The System Is Crashing (And That’s An Opportunity)
When you watch pressure gauges for a living, you learn to recognize when a system is approaching failure. When the contradictions become too large to ignore. When the instruments are screaming that something fundamental is wrong.
We’re there.
The system that promised prosperity for hard work is visibly failing to deliver. Millennials and Gen Z are the first generations in American history to be poorer than their parents. Housing costs have decoupled from wages. The gig economy asks people to be perpetually available while calling them “independent contractors” to avoid giving them benefits or stability. People are noticing. “Quiet quitting” and “lying flat” and the Great Resignation aren’t aberrations—they’re rational responses to a system that broke its own promises.
This is dangerous. Systems in crisis either reform or explode. But it’s also opportunity. When the old certainties are breaking down anyway, that’s when we can ask fundamental questions: What’s the economy for? What do we actually value? How should we organize ourselves?
What We Actually Want
Here’s what I believe: most people want to do something. They want to contribute, to create, to be useful, to make things. That’s deeply human.
What kills the spirit isn’t work itself—it’s the alienation. Grinding away at tasks you don’t care about, making profit for people you’ll never meet, with no autonomy over your time or methods, watching the best hours of your life disappear into someone else’s ledger.
My dad feeding the animals when he got home from a haul—that was work. My wife preparing our solstice feast—work. Our mutual aid network sharing labor and resources—work. Me monitoring building systems when I’m actually solving problems—also work. As is the writing of these little articles, for an audience of a few.
But some work is work that matters, work where you see the purpose, work done with autonomy in how you approach it. Other work is … not.
The goal isn’t “nobody works.” It’s “everyone gets to do work that feels meaningful, in conditions that don’t destroy them, with enough time and energy left over to also just... live.”
The Jetsons weren’t wrong about what was possible. They were just naive about who would control the gains.
The Long View
I’m counting down roughly 60 pay periods until I can retire from federal service.

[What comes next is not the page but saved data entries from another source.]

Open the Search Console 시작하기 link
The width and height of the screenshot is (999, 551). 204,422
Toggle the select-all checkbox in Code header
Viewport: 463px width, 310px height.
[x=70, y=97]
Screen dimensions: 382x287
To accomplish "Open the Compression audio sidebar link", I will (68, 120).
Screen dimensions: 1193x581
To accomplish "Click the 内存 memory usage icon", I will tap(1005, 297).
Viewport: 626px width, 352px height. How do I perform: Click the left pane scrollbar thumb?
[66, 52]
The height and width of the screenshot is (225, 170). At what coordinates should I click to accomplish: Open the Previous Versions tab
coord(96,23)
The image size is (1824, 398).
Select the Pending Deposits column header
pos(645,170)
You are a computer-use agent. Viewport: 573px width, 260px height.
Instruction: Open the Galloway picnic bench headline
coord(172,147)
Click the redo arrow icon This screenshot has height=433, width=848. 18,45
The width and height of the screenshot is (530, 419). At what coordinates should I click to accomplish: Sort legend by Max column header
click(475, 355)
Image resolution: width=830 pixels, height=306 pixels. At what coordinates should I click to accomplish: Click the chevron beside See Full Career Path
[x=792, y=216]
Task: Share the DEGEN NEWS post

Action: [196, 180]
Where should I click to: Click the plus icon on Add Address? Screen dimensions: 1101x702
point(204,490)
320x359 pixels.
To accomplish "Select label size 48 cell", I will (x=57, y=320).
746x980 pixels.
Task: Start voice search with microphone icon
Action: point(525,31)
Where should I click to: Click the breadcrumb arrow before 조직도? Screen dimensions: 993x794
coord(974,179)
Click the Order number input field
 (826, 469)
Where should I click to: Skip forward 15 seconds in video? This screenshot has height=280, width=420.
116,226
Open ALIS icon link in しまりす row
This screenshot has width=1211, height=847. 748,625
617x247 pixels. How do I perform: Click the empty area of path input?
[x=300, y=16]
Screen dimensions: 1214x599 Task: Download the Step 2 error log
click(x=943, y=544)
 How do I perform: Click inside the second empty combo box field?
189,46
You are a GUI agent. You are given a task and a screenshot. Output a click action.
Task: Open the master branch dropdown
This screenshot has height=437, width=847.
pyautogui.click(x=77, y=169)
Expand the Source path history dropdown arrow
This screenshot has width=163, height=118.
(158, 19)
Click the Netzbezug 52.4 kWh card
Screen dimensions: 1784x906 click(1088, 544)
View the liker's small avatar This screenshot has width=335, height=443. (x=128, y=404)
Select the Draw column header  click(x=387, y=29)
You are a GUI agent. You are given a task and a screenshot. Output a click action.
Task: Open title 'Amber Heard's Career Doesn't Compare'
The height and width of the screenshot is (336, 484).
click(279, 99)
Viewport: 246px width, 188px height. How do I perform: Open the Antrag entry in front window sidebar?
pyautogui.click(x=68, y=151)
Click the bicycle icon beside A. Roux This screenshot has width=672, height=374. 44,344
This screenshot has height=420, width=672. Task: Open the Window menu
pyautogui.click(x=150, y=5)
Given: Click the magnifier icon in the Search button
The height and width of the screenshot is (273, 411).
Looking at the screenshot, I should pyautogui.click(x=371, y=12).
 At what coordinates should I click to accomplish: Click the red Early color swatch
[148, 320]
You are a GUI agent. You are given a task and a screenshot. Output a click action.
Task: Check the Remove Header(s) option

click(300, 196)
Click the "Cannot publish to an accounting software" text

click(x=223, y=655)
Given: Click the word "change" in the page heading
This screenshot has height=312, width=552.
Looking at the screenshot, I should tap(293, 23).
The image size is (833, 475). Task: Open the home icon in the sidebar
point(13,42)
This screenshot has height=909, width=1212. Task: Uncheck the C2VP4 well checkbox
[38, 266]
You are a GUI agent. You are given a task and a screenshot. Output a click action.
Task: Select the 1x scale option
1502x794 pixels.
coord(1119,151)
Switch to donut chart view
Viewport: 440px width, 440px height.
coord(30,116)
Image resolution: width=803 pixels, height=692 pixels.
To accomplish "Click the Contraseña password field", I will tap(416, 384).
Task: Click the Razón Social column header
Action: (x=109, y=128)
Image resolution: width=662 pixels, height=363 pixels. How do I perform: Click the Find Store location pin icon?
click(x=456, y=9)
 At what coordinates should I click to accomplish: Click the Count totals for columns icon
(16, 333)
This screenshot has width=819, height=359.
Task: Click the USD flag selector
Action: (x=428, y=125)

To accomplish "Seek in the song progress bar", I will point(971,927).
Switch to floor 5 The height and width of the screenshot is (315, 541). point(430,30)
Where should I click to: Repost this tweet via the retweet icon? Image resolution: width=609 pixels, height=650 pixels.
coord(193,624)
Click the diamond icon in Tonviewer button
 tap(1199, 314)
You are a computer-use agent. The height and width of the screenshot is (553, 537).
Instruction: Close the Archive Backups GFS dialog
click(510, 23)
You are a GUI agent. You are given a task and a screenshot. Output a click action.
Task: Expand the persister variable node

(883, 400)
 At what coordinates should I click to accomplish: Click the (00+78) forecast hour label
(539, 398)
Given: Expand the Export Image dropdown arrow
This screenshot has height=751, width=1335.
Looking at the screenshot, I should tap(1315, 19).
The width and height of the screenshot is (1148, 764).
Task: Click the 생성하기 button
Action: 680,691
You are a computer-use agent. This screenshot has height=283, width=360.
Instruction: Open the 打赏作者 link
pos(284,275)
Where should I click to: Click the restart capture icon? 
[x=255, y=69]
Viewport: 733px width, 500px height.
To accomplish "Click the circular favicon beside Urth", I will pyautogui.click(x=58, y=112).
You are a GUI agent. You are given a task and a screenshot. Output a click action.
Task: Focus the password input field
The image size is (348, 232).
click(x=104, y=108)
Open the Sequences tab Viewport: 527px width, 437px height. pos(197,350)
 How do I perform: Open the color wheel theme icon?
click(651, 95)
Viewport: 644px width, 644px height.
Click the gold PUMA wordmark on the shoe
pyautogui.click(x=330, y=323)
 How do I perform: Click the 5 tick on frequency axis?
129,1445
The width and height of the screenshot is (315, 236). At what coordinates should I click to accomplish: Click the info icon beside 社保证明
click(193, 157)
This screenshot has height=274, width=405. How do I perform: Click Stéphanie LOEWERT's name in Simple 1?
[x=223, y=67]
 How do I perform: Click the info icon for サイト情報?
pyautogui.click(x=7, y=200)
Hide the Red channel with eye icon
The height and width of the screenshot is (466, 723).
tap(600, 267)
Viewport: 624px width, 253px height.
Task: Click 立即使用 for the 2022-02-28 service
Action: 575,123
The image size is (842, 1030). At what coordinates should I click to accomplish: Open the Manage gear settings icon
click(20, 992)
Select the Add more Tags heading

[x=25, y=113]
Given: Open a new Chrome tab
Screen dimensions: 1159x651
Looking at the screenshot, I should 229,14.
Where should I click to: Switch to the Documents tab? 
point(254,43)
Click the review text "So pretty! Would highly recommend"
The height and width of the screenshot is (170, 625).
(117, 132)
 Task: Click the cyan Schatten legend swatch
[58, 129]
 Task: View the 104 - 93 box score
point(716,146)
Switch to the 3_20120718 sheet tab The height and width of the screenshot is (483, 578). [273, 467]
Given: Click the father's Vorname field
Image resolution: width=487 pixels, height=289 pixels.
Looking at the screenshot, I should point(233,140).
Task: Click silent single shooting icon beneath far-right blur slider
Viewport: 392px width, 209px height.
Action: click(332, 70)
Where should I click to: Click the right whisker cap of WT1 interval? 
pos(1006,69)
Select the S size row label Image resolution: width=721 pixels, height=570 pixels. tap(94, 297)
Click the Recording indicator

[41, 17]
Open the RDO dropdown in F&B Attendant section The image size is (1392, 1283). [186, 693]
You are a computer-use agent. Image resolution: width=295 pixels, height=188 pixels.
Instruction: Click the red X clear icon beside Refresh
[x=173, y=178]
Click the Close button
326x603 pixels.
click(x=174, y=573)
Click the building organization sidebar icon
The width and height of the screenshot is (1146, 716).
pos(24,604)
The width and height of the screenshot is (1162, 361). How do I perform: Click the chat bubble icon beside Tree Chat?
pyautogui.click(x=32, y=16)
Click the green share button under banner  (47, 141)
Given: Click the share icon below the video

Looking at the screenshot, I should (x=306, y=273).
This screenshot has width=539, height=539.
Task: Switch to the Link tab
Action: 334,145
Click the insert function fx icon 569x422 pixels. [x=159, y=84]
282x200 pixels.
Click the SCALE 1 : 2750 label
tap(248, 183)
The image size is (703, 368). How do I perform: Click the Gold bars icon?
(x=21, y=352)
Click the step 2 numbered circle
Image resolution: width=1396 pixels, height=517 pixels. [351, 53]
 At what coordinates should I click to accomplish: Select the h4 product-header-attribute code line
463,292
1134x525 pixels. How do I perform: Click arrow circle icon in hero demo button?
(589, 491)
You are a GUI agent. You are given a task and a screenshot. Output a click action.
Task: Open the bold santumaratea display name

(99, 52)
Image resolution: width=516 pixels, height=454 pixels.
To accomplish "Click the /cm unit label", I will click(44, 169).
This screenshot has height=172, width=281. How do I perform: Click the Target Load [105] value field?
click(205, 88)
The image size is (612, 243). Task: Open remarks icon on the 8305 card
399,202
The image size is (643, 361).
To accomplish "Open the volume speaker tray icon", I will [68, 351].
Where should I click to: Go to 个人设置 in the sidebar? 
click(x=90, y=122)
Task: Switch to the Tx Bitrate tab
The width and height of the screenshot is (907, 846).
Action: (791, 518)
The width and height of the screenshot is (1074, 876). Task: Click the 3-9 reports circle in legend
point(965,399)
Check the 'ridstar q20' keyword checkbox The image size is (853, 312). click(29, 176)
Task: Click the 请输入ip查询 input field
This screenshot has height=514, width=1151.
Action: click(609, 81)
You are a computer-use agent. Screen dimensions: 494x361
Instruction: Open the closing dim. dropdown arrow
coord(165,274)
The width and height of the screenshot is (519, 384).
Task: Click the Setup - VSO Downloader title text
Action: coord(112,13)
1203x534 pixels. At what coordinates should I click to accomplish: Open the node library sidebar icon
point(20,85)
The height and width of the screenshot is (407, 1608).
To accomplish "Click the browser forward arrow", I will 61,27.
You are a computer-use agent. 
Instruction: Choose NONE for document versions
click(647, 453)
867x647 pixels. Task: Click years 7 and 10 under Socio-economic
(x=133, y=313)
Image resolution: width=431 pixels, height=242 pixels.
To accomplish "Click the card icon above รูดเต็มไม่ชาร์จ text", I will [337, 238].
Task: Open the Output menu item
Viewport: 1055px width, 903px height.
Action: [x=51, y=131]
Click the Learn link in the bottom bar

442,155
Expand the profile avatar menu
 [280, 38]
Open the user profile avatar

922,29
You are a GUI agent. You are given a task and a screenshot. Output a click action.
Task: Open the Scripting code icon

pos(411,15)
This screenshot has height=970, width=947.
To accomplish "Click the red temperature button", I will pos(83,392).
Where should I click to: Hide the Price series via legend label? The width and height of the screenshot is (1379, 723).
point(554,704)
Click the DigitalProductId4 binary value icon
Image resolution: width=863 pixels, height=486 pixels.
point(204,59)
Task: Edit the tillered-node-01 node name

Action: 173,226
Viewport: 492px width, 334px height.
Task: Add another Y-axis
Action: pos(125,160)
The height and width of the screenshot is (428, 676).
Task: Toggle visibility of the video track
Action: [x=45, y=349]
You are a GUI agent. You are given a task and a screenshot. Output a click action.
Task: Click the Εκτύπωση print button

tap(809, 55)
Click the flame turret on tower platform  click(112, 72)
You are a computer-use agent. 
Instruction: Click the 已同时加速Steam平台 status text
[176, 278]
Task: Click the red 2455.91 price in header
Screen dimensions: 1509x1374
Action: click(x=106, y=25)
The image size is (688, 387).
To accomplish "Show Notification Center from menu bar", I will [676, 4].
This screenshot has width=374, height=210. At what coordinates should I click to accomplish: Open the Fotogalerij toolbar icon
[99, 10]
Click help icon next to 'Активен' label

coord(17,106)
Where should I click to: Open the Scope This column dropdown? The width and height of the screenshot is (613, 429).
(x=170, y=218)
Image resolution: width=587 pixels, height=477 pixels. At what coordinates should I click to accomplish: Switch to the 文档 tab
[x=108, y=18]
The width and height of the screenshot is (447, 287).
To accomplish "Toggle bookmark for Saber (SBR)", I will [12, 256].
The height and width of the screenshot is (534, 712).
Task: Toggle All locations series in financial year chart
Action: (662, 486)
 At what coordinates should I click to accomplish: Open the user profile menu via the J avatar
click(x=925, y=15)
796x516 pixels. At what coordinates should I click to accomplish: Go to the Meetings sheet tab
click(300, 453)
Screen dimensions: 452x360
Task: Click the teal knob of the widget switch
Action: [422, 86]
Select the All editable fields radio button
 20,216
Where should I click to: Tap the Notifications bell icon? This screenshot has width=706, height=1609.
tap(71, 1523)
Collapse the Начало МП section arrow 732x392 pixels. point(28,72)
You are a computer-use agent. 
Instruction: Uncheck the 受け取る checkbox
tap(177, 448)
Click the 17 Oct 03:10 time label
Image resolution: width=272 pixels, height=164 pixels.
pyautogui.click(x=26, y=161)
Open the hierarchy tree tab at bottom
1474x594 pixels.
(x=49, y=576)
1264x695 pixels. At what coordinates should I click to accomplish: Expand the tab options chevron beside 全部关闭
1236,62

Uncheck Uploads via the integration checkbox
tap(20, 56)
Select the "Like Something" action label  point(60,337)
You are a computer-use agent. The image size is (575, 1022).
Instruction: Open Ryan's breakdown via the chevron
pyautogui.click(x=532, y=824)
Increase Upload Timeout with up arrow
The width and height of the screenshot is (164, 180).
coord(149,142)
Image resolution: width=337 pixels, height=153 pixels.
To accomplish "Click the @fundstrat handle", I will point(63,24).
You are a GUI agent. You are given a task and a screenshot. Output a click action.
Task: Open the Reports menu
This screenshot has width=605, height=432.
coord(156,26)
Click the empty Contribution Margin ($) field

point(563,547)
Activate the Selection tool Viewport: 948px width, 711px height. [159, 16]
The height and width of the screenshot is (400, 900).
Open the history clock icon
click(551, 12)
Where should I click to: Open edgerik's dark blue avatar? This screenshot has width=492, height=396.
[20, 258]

Twenty years of watching building systems, tending the pressure gauges, keeping the lights on and the heat running. It’s honest work. It’s necessary work. But it’s also enough work.
My dad worked until his body couldn’t take it anymore. He tried so hard to be there for us, to provide, to make the math balance out. He believed in the promise—that if you just worked hard enough, things would get better, your kids would have it easier.
I want to believe he was right about that last part. That the arc bends toward something better. Not because of magic, but because we’re finally in a position to demand it. To point at the pressure gauges and say: look, the system is failing. We can see it. We have the data. And we have alternatives.
Those old optimists who promised 15-hour work weeks—Keynes and Fuller and the animators who drew George Jetson’s exhausting six-hour work week—they weren’t wrong. They were just early. And now the system is crashing, which means we finally have a chance to build what they imagined.
We were promised a future once. I think it’s time we actually claimed it.


It would be a beautiful world where we could send time working on something that filled your spirit instead of putting in hours to pay the bills.